Que houvesse algum contacto entre os esquerdistas radicais e alguns militares, certamente que houve, a julgar pelos acontecimentos que se seguiram ao 10 de Março de 1975 quando o PCP e “anexos” se apoderaram do governo, escaqueirando a economia portuguesa do Minho ao Algarve. 
Como não há bem que sempre dure nem mal que nunca acabe, em Novembro daquele ano, surgiu o chamado Grupo dos Nove que pôs termo à desgraça que tinha caído sobre os portugueses, instaurando, a partir daí, a democracia no país.
Vem este “prefácio” a propósito da atitude, para mim, anti-democrática, do senhor Presidente da Assembleia da República em ter feito “finca-pé” na realização de uma espécie de plenário para comemorar o 25 de Abril naquele hemiciclo, pese embora o facto de ter havido petições, uma para que não se realizasse, e outra – com número bastante inferior de assinaturas – para que a sessão se realizasse.
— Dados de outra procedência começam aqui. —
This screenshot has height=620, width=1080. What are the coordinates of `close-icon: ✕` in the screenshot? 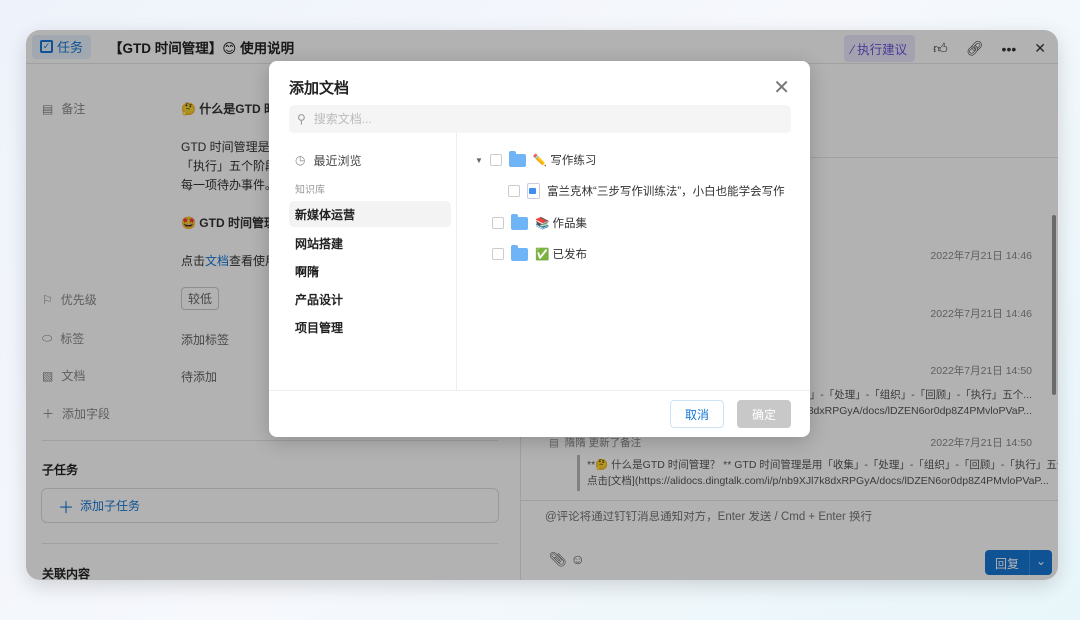 It's located at (782, 88).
É que, não se trata de não querer comemorar a data. A data, podia ser comemorada de outra forma, atendendo ao estado de emergência que todo o Portugal vive neste momento. Alocuções televisivas, poderiam ter sido feitas pelos responsáveis máximos do país, incluindo, naturalmente o actual Presidente da Assembleia da República que, ao que me informaram, é oriundo da extrema-esquerda portuguesa.
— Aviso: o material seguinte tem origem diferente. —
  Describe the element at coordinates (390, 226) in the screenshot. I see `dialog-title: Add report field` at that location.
É meu convencimento que, o verdadeiro espírito de Abril não teria ficado diminuído se não houvesse a sessão presencial na A.R. Até porque já houve anos em que as comemorações foram feitas fora daquele hemiciclo, como foi referido um dia destes, num dos canais televisivos. 
Insistir naquela reunião, como fez a segunda figura do Estado é, na minha opinião, desrespeitar a esmagadora maioria do povo português que se encontra confinado às suas residências. 
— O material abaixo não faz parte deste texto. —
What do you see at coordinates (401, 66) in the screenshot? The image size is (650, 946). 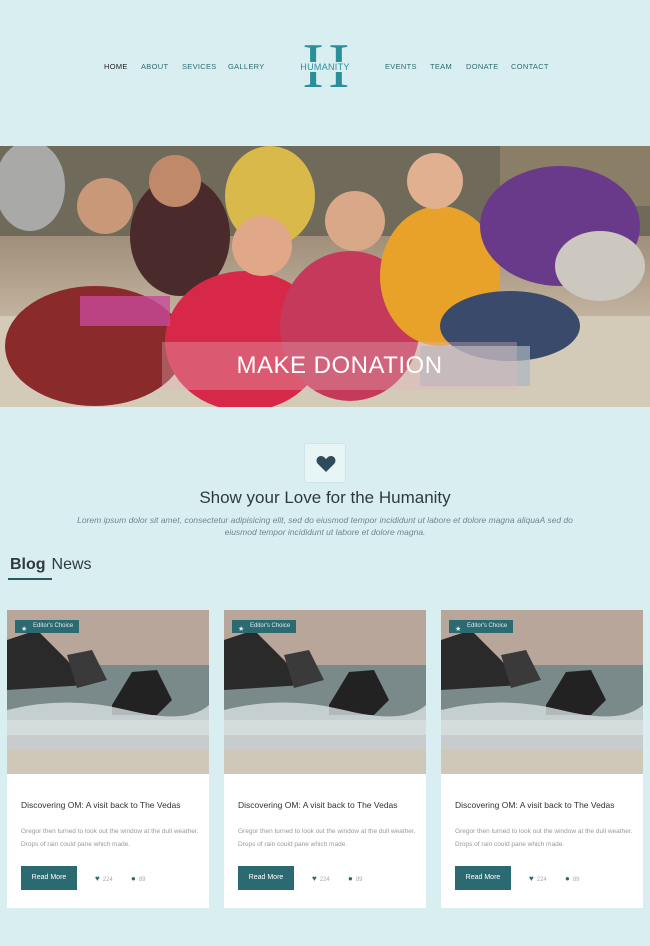 I see `nav-events: EVENTS` at bounding box center [401, 66].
Alegar que, a não realização daquela espécie de plenário – com convidados e tudo – era um atentado à democracia, é chamar de burro o povo português. Todos sabemos que a democracia não depende de uma evocação ou comemoração. Depende, sim, das nossas atitudes de relacionamento com os outros. 
Eu, que estou prisioneiro na minha própria residência, ameaçado pelas autoridades sanitárias se tiver a ousadia de fazer uma caminhada que me foi prescrita pelo meu médico, sinto-me ultrajado com a atitude arrogante de quem deveria ser o mais democrata dos democratas pelo simples facto de presidir à casa da democracia em Portugal.
Para mim, na sessão solene, de pouco valeu a tentativa de “branqueamento” das razões invocadas para que ela se realizasse. 
Assim como de pouco valeu a justificação de que aquilo não era “festejar o 25 de Abril”, mas sim, comemorar o 25 de Abril.
Julgo que não foi para se ter atitudes destas que motivou o chamado Movimento dos Capitães a executar a operação FIM – REGIME cuja ordem de operações foi assinada por Fernando José Salgueiro Maia (CAP -Cavalaria) e Rui Costa Ferreira (MAJ – Cavalaria).
Em minha opinião, muito bem estiveram os antigos Presidentes da República Doutores. Jorge Sampaio e Aníbal Cavaco Silva em “faltarem à chamada”.
Também muito bem esteve o meu Presidente do Governo Regional quando afirmou não ser relevante o local da comemoração daquela data.
Assim como, muito bem esteve o meu querido amigo Filipe Cordeiro – Representante nesta cidade da Associação 25 de Abril – democrata convicto e praticante que, apesar de apoiar a sessão solene na A.R., disse não haver condições em Ponta Delgada para a realização nesta cidade de tais comemorações, apesar das mesmas se realizarem nas Portas da Cidade, portanto, ao ar livre.
Mesmo assim, o Filipe entendeu que as comemorações este ano seriam feitas pelas redes sociais, nomeadamente pelo Facebook. Isto, para evitar aglomerações em tempo de pandemia e de cercos sanitários nos vários concelhos de S. Miguel.
São duas visões diferentes de agir em democracia a saber:- a do Presidente da Assembleia da República, a democracia do quero posso e mando, da arrogância e menosprezo pela legislação por ele próprio aprovada; enquanto a do meu amigo Filipe Cordeiro, é a da verdadeira democracia respeitadora das leis instituídas. 
Sem mais comentários!

P.S. Texto escrito pela antiga grafia.